Showing and doing are two different things.

In acting, we call that telegraphing. It’s when you are deliberately showing everyone your intentions and making a display of your actions to the audience all the way to the punchline. In comedy, it’s the fastest way to kill a joke. In most work, it turns off the audience because it makes them feel like they are so stupid that you have to be “extra” for them the understand the point.

This behavior is an extremely easy trap to fall into on Instagram. In the early days of racial unrest, I watched reactions pour in. From my “people”…ugh I’m going to pause there. I hate being classified as much as anyone else. I am a white woman. Gifted with privilege at birth because of my skin, raised in a time when the generations before me had made solid strides towards equality. Maybe it was due to the work of my parents, maybe it was due to teachers that invested in me, maybe I’m just lucky and had the right combination of life experiences, but I have never thought less of a person because of the color of their skin.

In the early days, messages spread like wildfire. Post a black square. Profess your antiracism. Join the BLM movement, but wait, don’t take the BLM movement on your black square because it’s drowning out the posts that need to be seen. Send money here. LISTEN to these people. Mute your feed. We were all trying SO HARD. And many of us were messing up left any right because it was hard to keep up with the ever changing instructions on how to be antiracist.
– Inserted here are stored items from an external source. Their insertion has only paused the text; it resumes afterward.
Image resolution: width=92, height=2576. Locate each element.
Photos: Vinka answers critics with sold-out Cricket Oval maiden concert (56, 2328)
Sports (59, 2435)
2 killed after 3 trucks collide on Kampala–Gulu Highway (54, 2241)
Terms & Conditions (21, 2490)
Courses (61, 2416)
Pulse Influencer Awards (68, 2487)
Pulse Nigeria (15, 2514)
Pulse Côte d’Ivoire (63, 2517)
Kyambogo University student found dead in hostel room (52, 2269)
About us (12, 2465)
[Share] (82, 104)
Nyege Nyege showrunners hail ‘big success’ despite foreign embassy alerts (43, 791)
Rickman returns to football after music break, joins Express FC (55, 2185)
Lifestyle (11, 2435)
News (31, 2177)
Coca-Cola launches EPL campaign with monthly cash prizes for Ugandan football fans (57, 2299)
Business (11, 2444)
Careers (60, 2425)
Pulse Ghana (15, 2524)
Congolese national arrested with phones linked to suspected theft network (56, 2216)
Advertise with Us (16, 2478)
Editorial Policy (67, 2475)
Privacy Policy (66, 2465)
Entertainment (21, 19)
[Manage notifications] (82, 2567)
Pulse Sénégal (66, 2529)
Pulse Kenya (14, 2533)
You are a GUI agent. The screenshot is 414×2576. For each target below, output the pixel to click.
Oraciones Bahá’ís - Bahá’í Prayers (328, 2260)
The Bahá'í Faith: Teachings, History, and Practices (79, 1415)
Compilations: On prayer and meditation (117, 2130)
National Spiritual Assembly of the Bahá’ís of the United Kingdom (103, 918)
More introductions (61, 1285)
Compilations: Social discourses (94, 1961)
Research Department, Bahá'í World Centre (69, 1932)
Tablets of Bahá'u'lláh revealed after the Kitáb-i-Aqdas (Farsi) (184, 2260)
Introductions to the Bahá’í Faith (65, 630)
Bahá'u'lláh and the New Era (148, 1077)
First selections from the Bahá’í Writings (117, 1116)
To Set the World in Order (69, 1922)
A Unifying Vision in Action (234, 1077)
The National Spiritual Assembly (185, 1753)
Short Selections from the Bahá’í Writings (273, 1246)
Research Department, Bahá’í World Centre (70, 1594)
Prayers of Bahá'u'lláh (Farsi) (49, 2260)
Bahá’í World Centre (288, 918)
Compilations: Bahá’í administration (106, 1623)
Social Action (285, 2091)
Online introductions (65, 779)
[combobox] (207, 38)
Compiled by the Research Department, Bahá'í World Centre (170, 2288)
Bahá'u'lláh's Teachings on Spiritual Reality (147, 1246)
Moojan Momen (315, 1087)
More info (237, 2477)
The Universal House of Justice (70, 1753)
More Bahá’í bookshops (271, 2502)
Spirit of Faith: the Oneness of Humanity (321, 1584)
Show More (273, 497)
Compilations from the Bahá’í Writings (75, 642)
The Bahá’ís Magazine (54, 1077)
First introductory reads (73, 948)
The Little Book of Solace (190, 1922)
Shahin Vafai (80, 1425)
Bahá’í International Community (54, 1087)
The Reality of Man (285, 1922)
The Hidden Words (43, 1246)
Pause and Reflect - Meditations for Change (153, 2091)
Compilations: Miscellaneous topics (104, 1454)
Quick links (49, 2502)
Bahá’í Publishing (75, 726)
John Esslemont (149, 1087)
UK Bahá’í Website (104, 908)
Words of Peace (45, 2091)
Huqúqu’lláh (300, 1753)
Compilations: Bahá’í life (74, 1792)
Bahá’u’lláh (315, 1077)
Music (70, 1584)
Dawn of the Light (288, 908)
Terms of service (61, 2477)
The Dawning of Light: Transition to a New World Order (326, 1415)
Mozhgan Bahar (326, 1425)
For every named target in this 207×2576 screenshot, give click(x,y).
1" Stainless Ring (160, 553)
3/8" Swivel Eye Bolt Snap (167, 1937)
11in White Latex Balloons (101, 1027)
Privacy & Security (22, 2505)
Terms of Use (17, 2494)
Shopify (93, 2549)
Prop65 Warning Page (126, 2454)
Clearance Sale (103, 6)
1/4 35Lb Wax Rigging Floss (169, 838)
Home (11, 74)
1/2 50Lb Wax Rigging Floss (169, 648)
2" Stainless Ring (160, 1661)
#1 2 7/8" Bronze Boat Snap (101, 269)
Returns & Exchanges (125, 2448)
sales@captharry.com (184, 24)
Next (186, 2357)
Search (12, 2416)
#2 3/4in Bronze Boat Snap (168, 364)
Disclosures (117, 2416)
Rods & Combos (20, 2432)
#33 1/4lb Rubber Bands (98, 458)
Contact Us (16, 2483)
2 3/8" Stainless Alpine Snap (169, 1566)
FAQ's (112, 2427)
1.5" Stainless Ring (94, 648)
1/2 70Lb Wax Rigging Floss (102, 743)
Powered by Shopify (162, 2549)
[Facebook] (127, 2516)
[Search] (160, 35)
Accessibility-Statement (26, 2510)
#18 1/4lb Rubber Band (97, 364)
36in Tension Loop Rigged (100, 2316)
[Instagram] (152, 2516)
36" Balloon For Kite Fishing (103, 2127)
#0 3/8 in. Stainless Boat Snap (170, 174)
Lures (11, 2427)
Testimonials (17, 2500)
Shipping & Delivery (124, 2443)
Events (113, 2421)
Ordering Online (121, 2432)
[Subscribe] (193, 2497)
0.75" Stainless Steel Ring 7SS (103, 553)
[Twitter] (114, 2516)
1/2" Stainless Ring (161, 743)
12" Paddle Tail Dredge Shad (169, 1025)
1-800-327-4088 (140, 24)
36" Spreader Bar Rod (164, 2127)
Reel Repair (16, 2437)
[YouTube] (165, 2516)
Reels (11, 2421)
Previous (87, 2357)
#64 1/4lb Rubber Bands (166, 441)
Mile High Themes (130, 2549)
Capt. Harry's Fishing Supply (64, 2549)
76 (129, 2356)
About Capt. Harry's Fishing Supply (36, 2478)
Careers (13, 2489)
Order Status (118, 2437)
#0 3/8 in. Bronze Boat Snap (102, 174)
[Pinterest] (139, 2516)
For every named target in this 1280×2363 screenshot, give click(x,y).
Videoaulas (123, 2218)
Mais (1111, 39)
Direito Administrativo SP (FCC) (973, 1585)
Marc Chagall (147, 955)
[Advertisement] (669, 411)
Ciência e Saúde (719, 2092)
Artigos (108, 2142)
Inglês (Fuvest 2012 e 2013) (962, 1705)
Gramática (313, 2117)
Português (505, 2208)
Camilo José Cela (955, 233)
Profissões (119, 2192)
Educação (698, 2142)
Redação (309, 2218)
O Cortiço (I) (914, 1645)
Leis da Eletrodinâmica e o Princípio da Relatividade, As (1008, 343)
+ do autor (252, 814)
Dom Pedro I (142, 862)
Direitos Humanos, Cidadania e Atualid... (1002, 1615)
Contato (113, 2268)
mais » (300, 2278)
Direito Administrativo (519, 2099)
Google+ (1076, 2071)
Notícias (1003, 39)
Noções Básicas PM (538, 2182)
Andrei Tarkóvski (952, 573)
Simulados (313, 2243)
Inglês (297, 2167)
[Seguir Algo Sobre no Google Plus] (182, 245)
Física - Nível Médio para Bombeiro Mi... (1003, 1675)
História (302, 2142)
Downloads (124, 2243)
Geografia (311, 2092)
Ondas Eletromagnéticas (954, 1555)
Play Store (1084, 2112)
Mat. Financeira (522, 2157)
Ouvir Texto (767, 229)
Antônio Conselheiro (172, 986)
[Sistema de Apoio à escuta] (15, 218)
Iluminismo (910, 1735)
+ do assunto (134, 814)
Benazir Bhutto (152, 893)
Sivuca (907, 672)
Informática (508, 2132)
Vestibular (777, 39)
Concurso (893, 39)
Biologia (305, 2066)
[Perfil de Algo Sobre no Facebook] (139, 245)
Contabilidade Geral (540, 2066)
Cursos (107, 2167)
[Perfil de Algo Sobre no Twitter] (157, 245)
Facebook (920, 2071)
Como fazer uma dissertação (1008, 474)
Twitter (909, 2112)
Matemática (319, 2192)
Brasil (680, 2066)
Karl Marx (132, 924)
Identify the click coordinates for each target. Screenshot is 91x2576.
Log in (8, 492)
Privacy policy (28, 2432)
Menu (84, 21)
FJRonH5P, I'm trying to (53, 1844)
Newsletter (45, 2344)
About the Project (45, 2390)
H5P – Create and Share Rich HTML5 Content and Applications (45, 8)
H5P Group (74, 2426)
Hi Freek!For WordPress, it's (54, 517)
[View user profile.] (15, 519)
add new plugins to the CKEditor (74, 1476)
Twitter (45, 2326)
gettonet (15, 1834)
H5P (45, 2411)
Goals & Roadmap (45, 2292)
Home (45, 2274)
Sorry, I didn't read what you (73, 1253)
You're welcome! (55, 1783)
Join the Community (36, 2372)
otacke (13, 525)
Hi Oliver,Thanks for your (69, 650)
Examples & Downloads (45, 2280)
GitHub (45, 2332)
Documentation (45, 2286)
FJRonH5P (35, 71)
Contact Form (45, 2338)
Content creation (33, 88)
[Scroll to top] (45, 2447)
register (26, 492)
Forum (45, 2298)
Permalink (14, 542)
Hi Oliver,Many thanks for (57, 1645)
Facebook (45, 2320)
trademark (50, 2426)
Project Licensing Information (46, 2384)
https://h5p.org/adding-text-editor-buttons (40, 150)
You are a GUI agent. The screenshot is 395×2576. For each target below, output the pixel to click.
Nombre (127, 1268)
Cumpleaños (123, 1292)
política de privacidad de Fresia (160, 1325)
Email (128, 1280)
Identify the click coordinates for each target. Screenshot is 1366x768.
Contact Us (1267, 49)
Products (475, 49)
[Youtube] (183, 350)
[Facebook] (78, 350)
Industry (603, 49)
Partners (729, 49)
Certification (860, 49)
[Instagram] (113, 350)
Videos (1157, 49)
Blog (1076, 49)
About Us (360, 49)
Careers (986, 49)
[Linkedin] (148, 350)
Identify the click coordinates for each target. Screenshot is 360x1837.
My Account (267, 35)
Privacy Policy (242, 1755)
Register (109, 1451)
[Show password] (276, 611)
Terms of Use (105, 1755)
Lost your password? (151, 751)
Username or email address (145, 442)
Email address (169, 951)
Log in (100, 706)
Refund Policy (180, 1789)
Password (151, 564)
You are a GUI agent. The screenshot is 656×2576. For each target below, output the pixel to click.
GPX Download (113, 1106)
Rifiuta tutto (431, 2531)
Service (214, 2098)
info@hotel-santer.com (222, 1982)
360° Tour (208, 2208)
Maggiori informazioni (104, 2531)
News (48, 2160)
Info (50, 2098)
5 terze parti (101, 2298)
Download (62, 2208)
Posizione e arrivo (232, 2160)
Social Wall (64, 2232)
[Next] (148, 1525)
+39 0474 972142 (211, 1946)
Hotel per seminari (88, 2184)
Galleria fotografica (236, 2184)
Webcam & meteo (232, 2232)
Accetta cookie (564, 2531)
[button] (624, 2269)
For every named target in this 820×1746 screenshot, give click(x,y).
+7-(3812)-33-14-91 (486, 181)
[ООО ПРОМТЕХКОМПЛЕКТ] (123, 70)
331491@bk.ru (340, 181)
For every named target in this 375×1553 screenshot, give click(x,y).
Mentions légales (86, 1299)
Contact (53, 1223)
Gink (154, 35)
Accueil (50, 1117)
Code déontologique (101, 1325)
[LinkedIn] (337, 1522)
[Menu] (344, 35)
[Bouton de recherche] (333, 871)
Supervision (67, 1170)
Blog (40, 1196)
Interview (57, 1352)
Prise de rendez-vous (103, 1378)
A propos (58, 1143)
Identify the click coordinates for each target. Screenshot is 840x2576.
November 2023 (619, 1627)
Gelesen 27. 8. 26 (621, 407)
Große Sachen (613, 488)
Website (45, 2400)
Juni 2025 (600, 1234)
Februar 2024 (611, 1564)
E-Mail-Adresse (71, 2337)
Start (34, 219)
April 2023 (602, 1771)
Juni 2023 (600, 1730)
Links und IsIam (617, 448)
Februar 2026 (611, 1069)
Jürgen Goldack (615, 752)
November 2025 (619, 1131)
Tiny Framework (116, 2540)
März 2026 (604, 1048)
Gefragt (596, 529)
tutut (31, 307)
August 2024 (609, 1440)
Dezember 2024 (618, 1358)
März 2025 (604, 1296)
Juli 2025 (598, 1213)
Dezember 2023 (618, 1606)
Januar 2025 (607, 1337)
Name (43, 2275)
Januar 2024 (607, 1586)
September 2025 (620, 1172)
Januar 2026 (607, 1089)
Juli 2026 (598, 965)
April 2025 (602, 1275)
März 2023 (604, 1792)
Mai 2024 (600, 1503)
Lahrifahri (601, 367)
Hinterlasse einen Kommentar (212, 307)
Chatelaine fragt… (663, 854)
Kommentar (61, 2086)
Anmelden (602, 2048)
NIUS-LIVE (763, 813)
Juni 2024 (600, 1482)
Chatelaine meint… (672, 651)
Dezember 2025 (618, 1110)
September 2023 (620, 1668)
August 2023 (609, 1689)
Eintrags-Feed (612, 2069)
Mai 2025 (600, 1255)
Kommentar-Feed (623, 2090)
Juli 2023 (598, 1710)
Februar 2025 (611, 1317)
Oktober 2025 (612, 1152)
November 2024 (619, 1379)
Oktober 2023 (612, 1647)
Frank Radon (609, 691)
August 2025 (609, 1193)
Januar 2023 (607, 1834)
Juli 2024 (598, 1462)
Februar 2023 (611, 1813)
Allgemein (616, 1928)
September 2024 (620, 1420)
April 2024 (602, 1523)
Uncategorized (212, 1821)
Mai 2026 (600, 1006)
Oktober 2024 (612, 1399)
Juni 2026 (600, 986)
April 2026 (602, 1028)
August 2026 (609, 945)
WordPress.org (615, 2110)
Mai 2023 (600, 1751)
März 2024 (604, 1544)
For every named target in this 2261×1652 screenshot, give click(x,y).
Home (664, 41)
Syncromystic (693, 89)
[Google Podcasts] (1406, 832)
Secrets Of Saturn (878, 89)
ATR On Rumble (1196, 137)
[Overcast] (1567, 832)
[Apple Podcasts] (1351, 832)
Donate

I paused, but I didn’t post that I paused. To me, it felt inauthentic. It felt like a big show. I don’t have thousands of followers. I’m hardly an influencer. So for me, “presenting” that I’m muted and listening just looks like I’m hitching onto the bandwagon. At least those are the optics from where I sit. Isn’t the point of muting to give the stage to those who need to be heard?

I did feel the need to do something. So, here is what I did:

Connected to my neighbors, who are black. We had an open conversation about what it going on. I am grateful for them because my son will never have to find out unlearn anything. Our neighbors are wonderful and we have a very easy friendship. I didn’t meet my first black friend until High School.

Contacted my alderman. Learned about the details of the Evanston reparations program.

Contacted my PD and learned about the community review board that has advisory input on policing methods.

Journaled, journaled, journaled. I needed a space to sort out my thoughts free from judgement. You can’t weed out bad thoughts or behaviors if you have to always filter.

The metaphorical street is very necessarily one way right now. Centuries of hurt and rage are rolling out and the only thing that I feel right doing is letting it roll and try to stay safe in the process.

We have a long and challenging road ahead of us. I’m facing it openly, willing to get my feelings hurt, and ready to stand up for what is right, but I didn’t need to tell you that because I’m just going to do it. Activism is not a show. It’s action.